Wiele osób uważa go za specjalistę w tworzeniu romantycznych, wzruszających piosenek, które idealnie sprawdzą się jako utwór do pierwszego tańca podczas wesela. Ed Sheeran to bez wątpienia jeden z najbardziej rozpoznawalnych brytyjskich artystów młodego pokolenia słynący z powolnych ballad, które od lat okupują najwyższe miejsca listy przebojów. Uśmiechnięty, spokojny, sympatyczny i zawsze pogodny, z typowym angielskim poczuciem humoru – nikt zapewne nie domyślał się, że 32-letni wokalista zmagał się za kulisami z depresją, zaburzeniami odżywiania i uzależnieniem od alkoholu.

Ed Sheeran zebrał się na szczere wyznanie

Ed Sheeran w ramach promocji najnowszego albumu, którego premiera odbędzie się wraz z początkiem maja, udzielił obszernego wywiadu magazynowi „Rolling Stone”. Artysta zebrał się na szczere wyznanie, o którym jeszcze nigdy nie wspominał publicznie. 32-latek opowiedział m.in. o swoim zdrowiu psychicznym, relacji z alkoholem oraz zaburzeniach odżywiania (o których mówi się rzadko w kontekście mężczyzn).

Jak się okazuje, miniony rok był jednym z najgorszych w życiu Brytyjczyka. W rozmowie z dziennikarzem Brianem Hiattem Sheeran zwierzył się z problemów, z którymi  borykał się w 2022 roku. Najpierw u jego ciężarnej żony Cherry wykryty został nowotwór. W tym samym czasie zmarł najlepszy przyjaciel wokalisty, który przedawkował narkotyki i alkohol. Później artysta został posądzony o plagiat i w rezultacie musiał bronić się przed, jak się okazało, niesłusznymi oskarżeniami. Natłok negatywnych wydarzeń wpędził Eda w depresję.

W ciągu jednego miesiąca moja ciężarna żona dowiedziała się, że ma guza, bez możliwości leczenia aż do porodu. Mój przyjaciel Jamal zmarł niespodziewanie, a ja musiałem bronić przed sądem mojej uczciwości jako twórcy. Krążyłem po spirali strachu, depresji i niepokoju. Czułem się, jakbym tonął z głową pod powierzchnią, patrząc w górę, ale nie będąc w stanie przebić się, by zaczerpnąć powietrza – cytuje wywiad w poście na Instagramie.

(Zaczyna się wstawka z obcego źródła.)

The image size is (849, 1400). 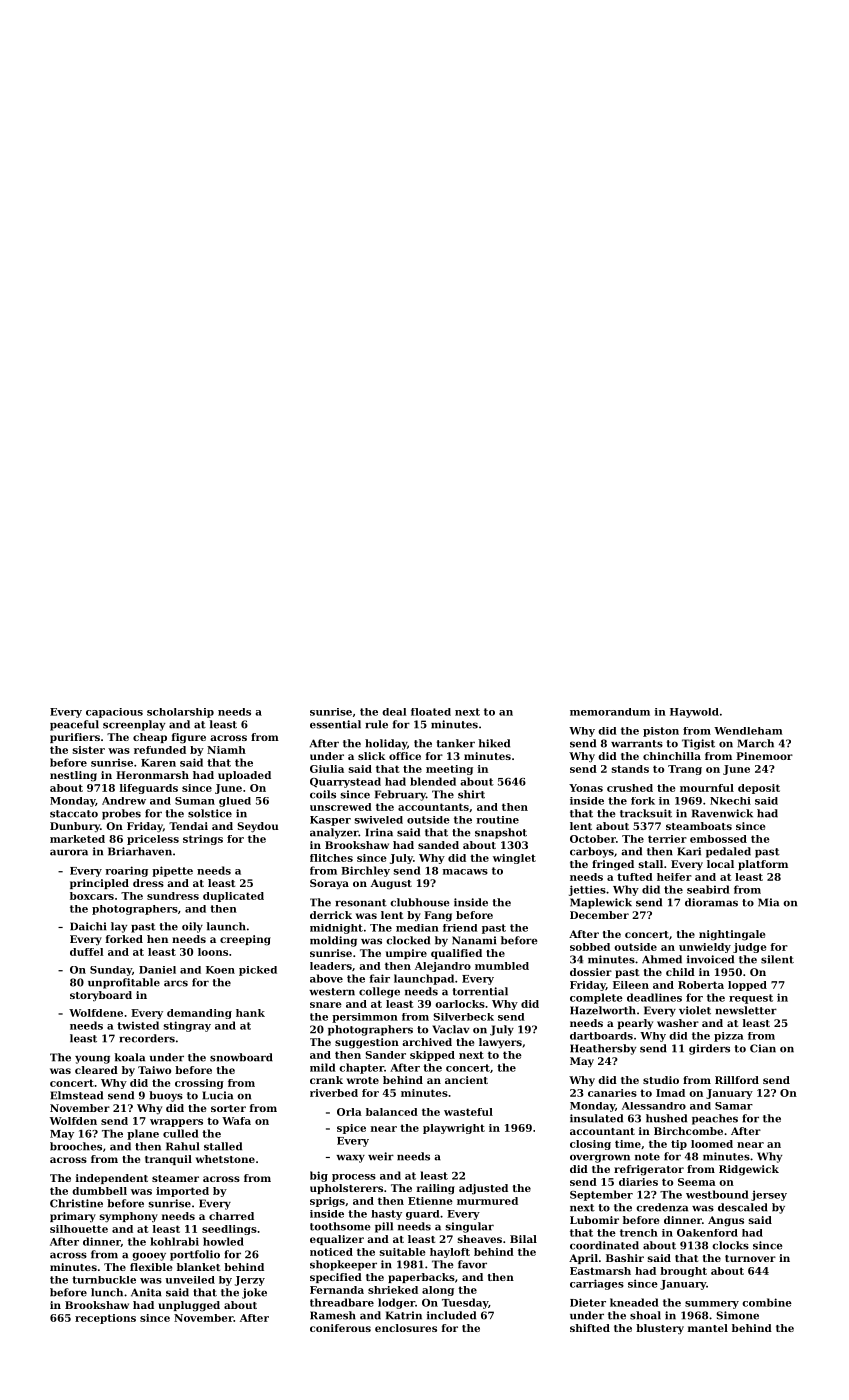 What do you see at coordinates (763, 1048) in the document?
I see `Cian` at bounding box center [763, 1048].
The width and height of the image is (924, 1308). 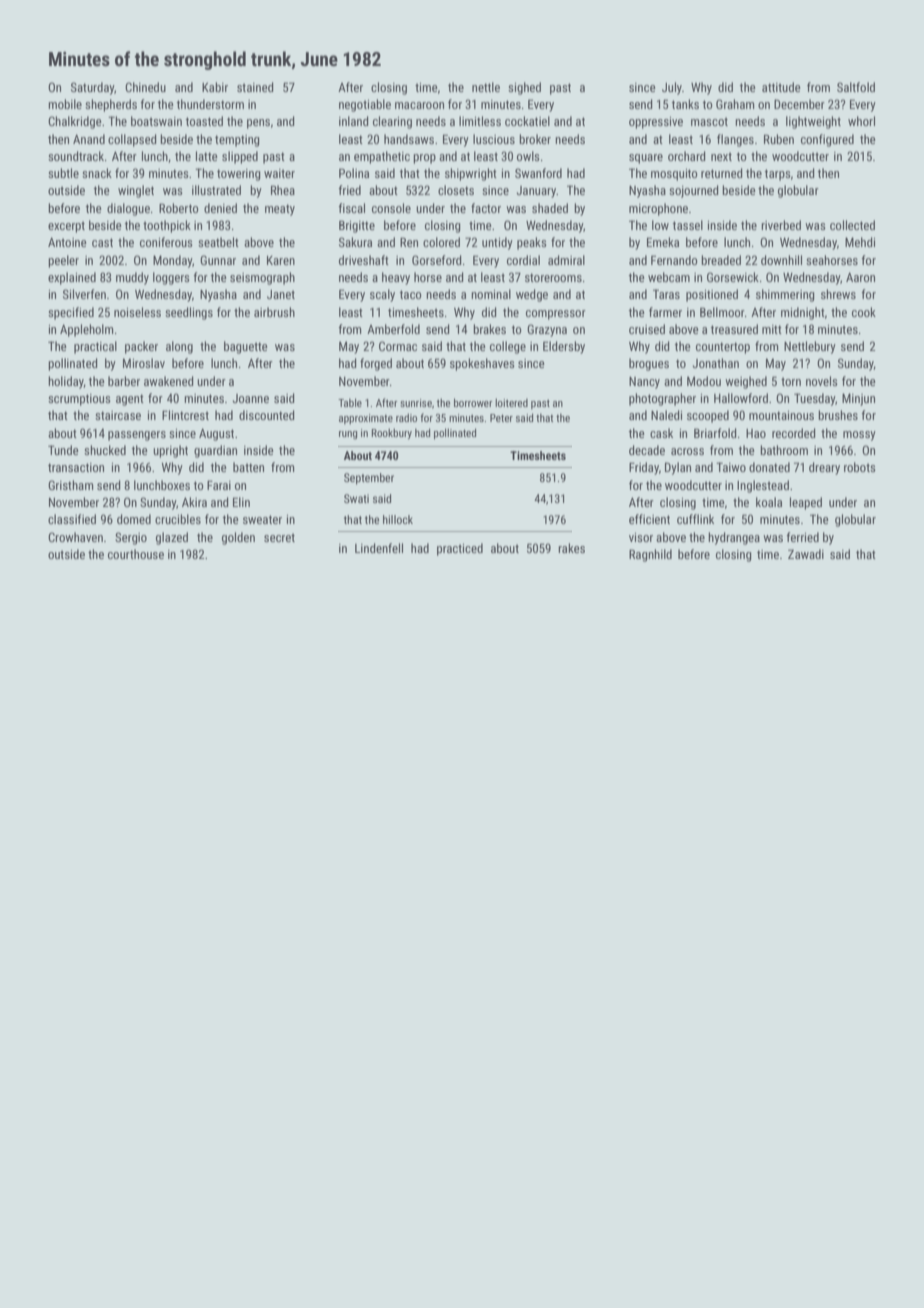 What do you see at coordinates (734, 329) in the image?
I see `treasured` at bounding box center [734, 329].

Ed Sheeran o walce z uzależnieniami

W jaki sposób muzyk radził sobie w trudnym psychicznie czasie? Przyznał, że zawsze chętnie nadużywał alkoholu i sięgał po narkotyki. „Zawsze lubiłem wypić. Mocniejsze używki zacząłem brać po ukończeniu 24. roku życia. Na jednym z festiwali pomyślałem, że skoro moi przyjaciele biorą, to nie może być aż tak złe. Najpierw robisz to dla zabawy, a potem to przeistacza się w nawyk – zamiast raz w tygodniu, bierzesz codziennie”. O tym, że używki mogą być drogą bez powrotu Ed uświadomił sobie po tragicznej śmierci przyjaciela, Jamala. 

Nigdy więcej tego nie tknę – powiedział – bo w taki sposób zmarł Jama – powiedział Sheeran dodając, że z nałogu pomogła mu wyjść żona – Dwa miesiące przed narodzinami naszej córeczki Lyry, Cherry powiedziała: »Jeśli nagle odejdą mi wody, czy naprawdę chcesz, aby ktoś inny zawiózł mnie do szpitala?«. A jej słowa mnie uderzyły, bo nie chciałem trzymać w ramionach swojego nowo narodzonego dziecka, będąc urżniętym. To by było straszne.

Jak się okazuje, jedyne uzależnienie w życiu Eda Sheerana to obecnie dzieci i sport. W zasadzie wszystko robię kompulsywnie. Ostatnio nałogowo ćwiczę i równie obsesyjnie podchodzę do ojcostwa. I oczywiście do swojej pracy – żartuje artysta.